Nah just do an LVT and be happy!
Well I do have a nutty solution, which involves printing a positive by inkjet directly onto some ortho film. Might work, might not.
Actually, Daniel, why not forget pictorico and find out what is the finest/smoothest glossiest paper you can, something without that pictorico granularity which I guess comes form that ceramic coating or whatever. Print onto glossy and then contact print from that onto tmax. I say tmax because I am thinking that you won't get enough blue light through glossy paper to properly expose ortho film. (OTOH ortho is sure nice to developby inspection when you're playing like this)
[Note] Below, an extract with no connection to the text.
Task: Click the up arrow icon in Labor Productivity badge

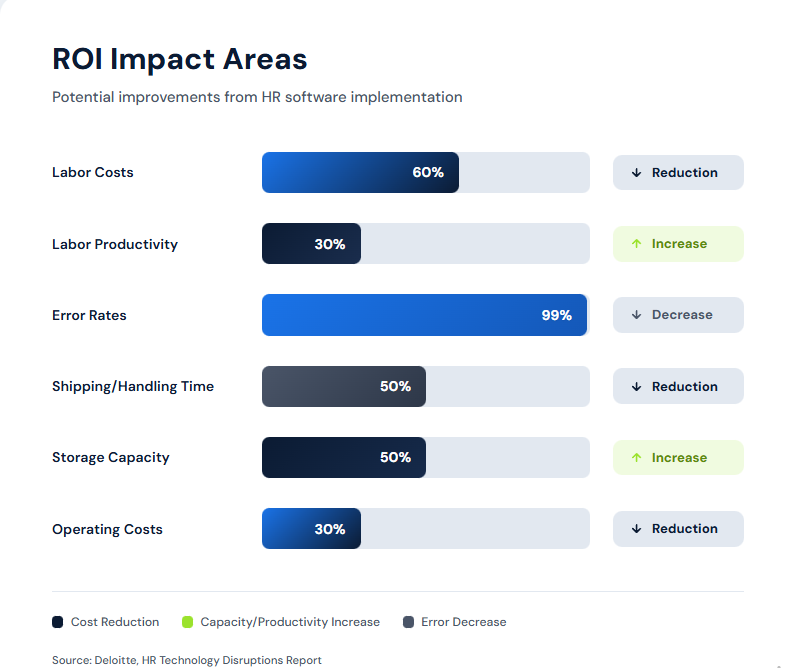Action: pos(636,244)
If you do that, what might happen is that the glossy paper might effectively interpolate for you by spreading the ink very slightly, and the paper might diffuse the light enough to contribute to that noise filtering. I have seen this effect with dye sub prints- rather low res prints (150 or 200dpi) that nevertheless came out quite nice and smooth. Then, when you go to film, you might see the film grain controlling the overall texture. Might. The effect you get might be cool in its own right.
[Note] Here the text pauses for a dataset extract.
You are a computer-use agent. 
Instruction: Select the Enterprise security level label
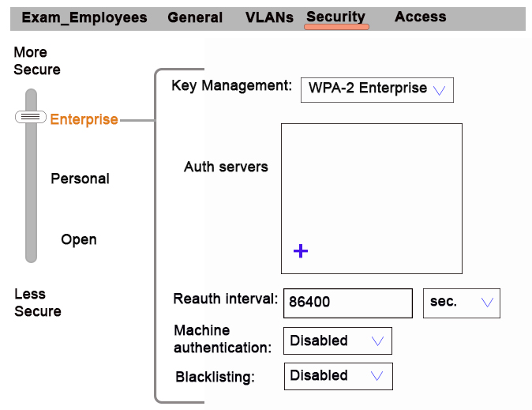84,119
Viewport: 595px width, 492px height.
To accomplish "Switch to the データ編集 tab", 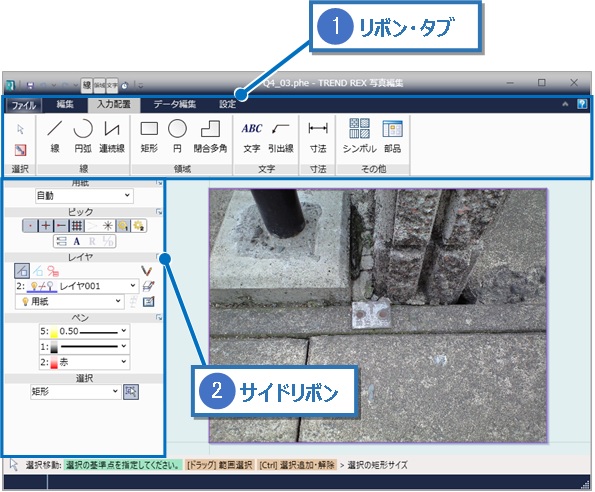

I have one brief story to relate. I enlarged a fuji 64T positive to some tmax sheet. What happened is that the 64T had basically no grain to contribute, but there was some sort of almost subliminal granularity because it was a pretty big enlargement. But the tmax actually broke that up with its finer grain, that's what I think. I got something that I think is actually quite nice.
Based on that observation, here is my final nutty suggestion: if you intentional push the grain in your final step, that grain might emerge and control the overall appearance and it might work over some range of enlargement. I think what you don't want is for the paper lp/mm to break up your photo and pixelate it in an ugly way. But you might be able to introduce enough grain to sort of mediate that.
I say all this in the following spirit: sometimes things shouldn't be done, but then they are by some naive newbie, and then something unexpectedly cool is discovered. Just experiment.
P.S. One other thought, you might get a glossy inkjet positive made and contact print to film from that. That'd give you, what, 300 dpi on good photo paper and then maybe the paper would diffuse the dots enough to make it credible, or you could insert a thin plastic sheet between the LJ print and the film to de-dot the transferred image.